In such cases, AURA may, at its discretion, extend lead times, reschedule production, or cancel orders without liability. Clients acknowledge that AURA will not be liable for any losses or damages resulting from such delays.
5. Product Availability & Right to Cancel
AURA makes no guarantee regarding the continuous availability of specific products, materials, or components due to supplier limitations, market fluctuations, or other external factors.

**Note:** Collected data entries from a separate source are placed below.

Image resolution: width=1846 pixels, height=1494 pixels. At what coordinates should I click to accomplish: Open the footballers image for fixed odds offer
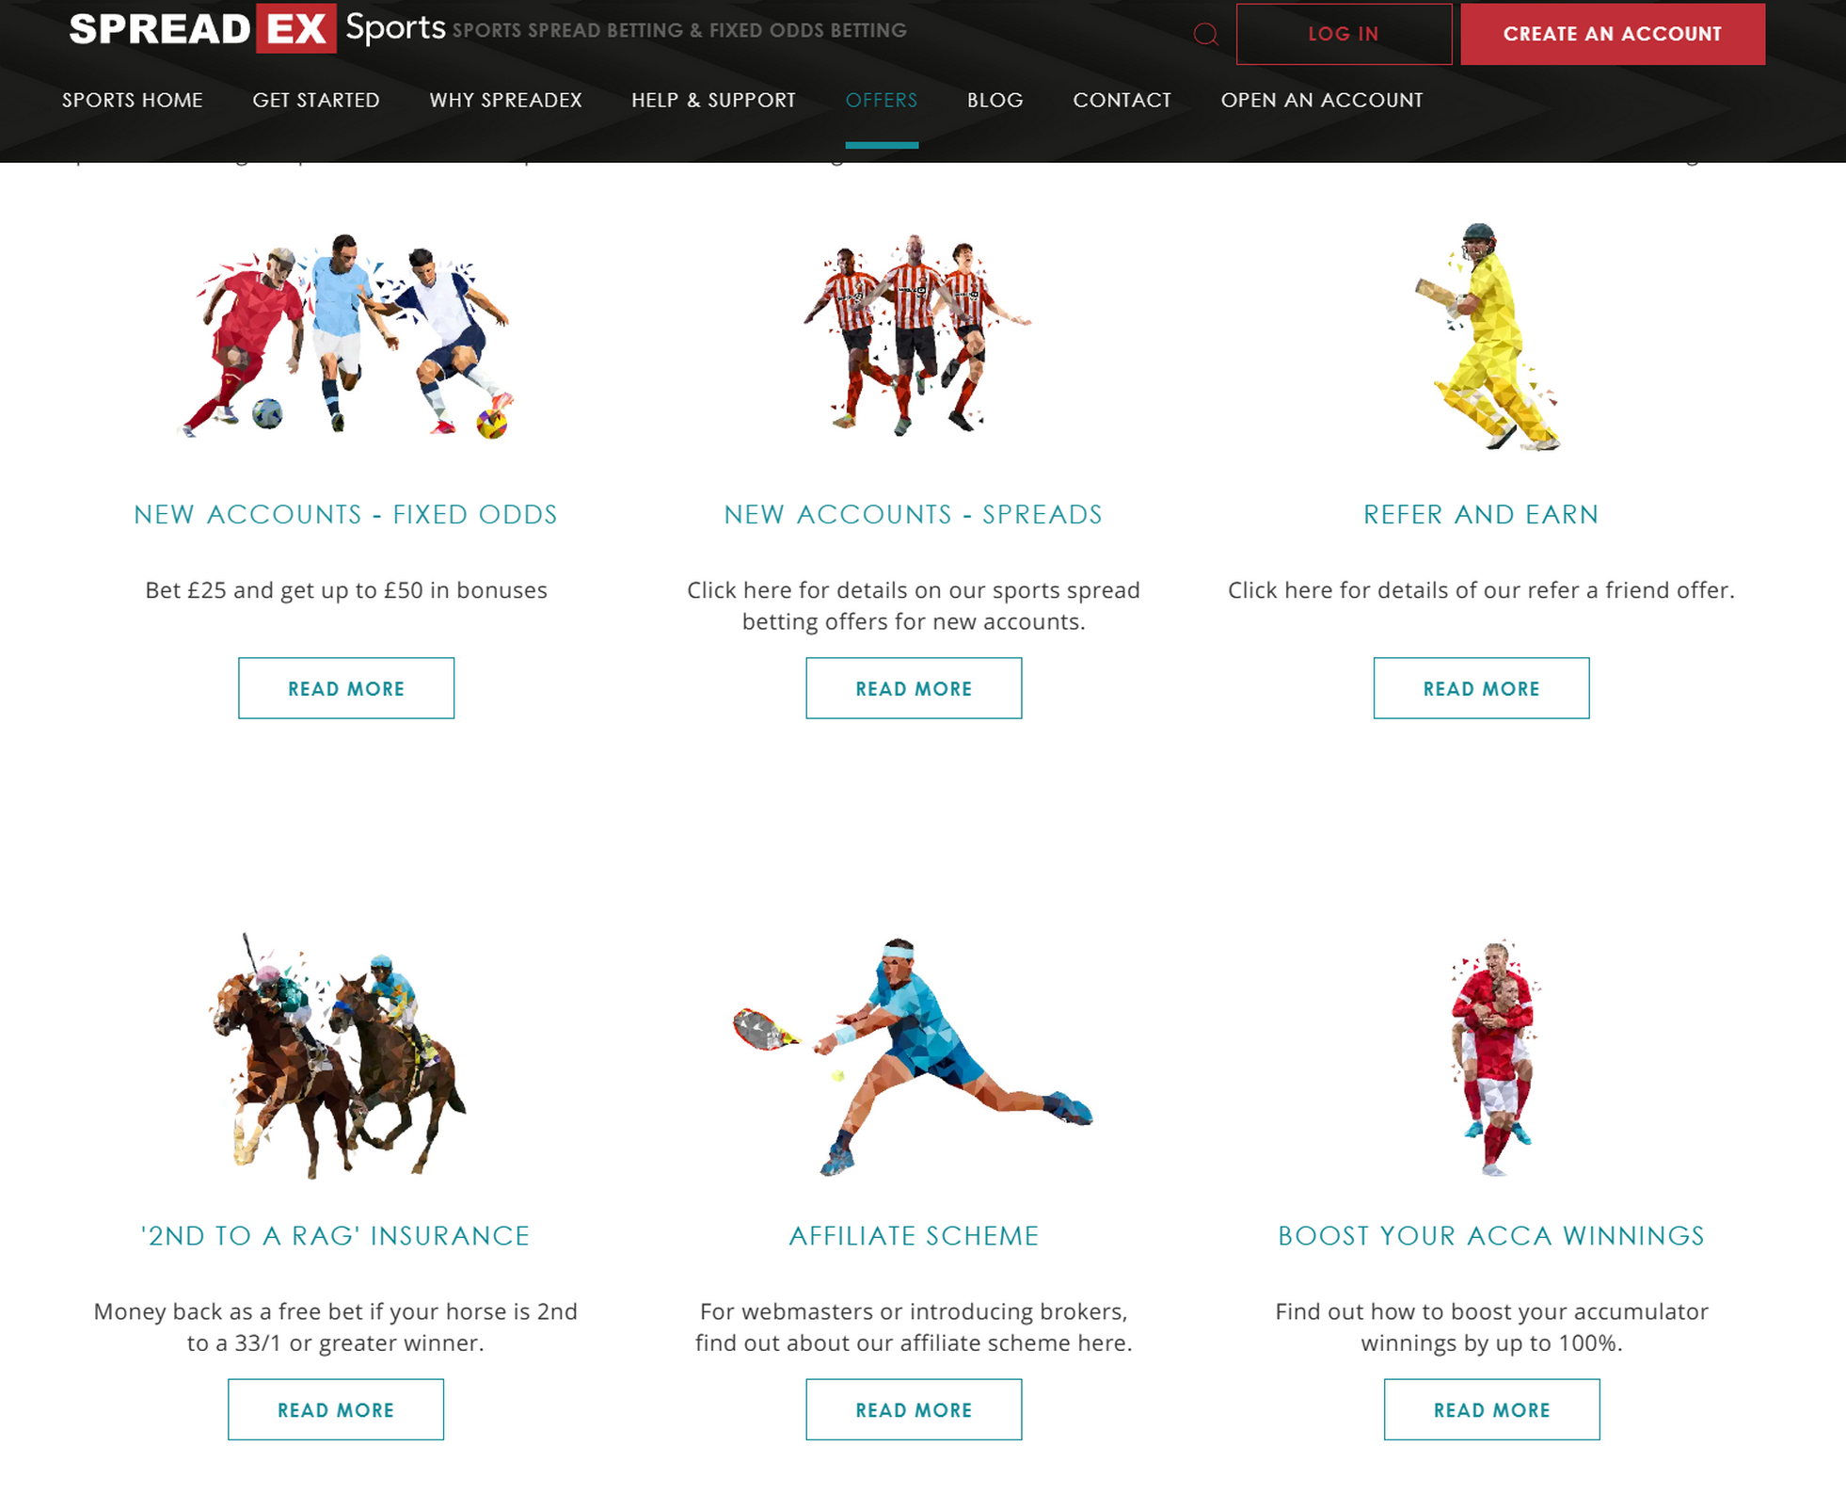(345, 335)
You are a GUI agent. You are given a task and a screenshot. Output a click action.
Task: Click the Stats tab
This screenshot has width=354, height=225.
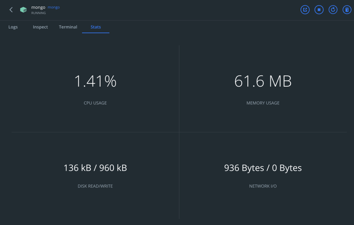pyautogui.click(x=96, y=27)
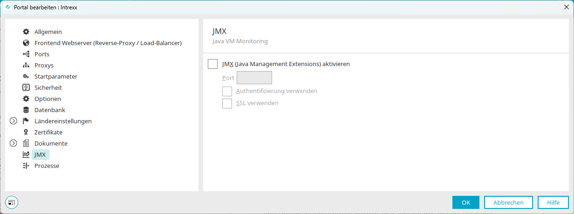This screenshot has width=574, height=214.
Task: Click the Proxys network icon
Action: coord(26,65)
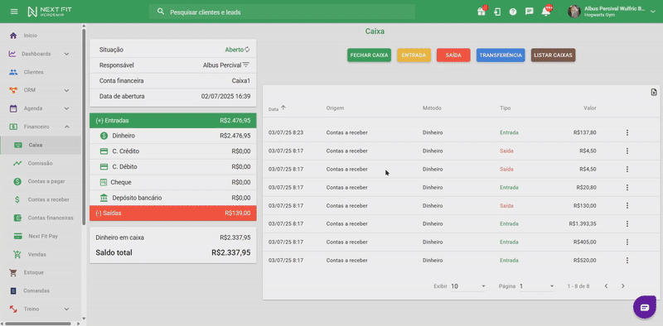Image resolution: width=663 pixels, height=326 pixels.
Task: Open options menu for R$137,80 entry
Action: pyautogui.click(x=627, y=132)
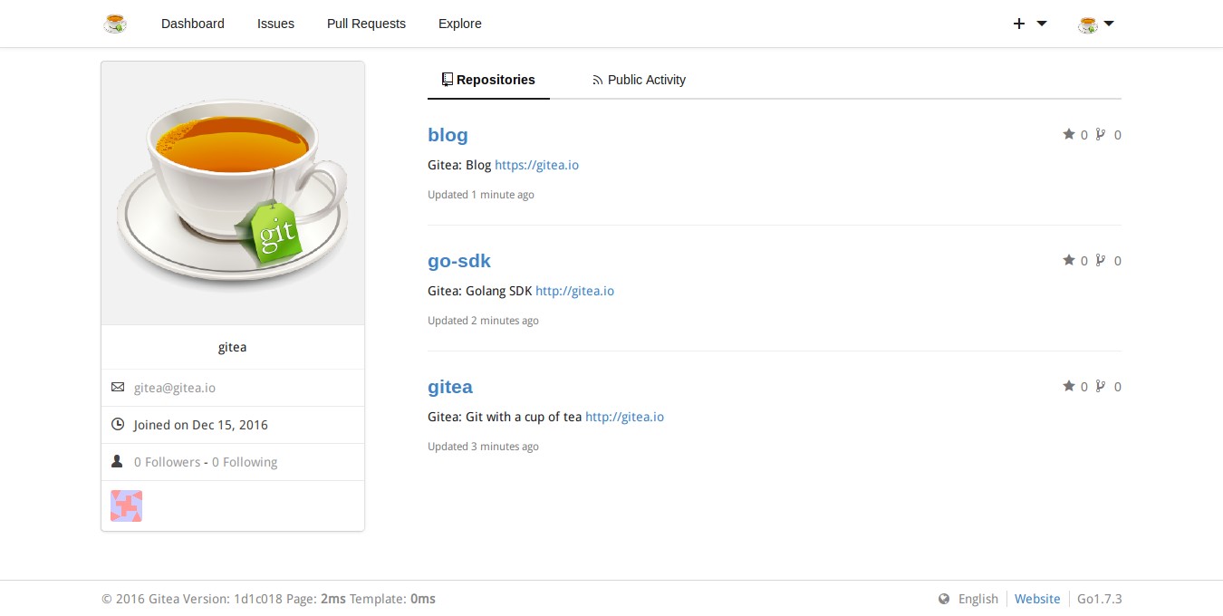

AURA reserves the absolute right, at its sole and exclusive discretion, to cancel any order, project, or ongoing client relationship at any time and for any reason, including but not limited to:
- Product or material unavailability;
- Changes in production capacity, scheduling, or business priorities;
- Legal, regulatory, or safety concerns;
- Client’s failure to comply with AURA policies or applicable laws;
- Breach of contract or failure to meet payment terms;
- Misrepresentation or failure to provide required documentation; or
- Any other reason AURA deems appropriate, with or without providing explanation.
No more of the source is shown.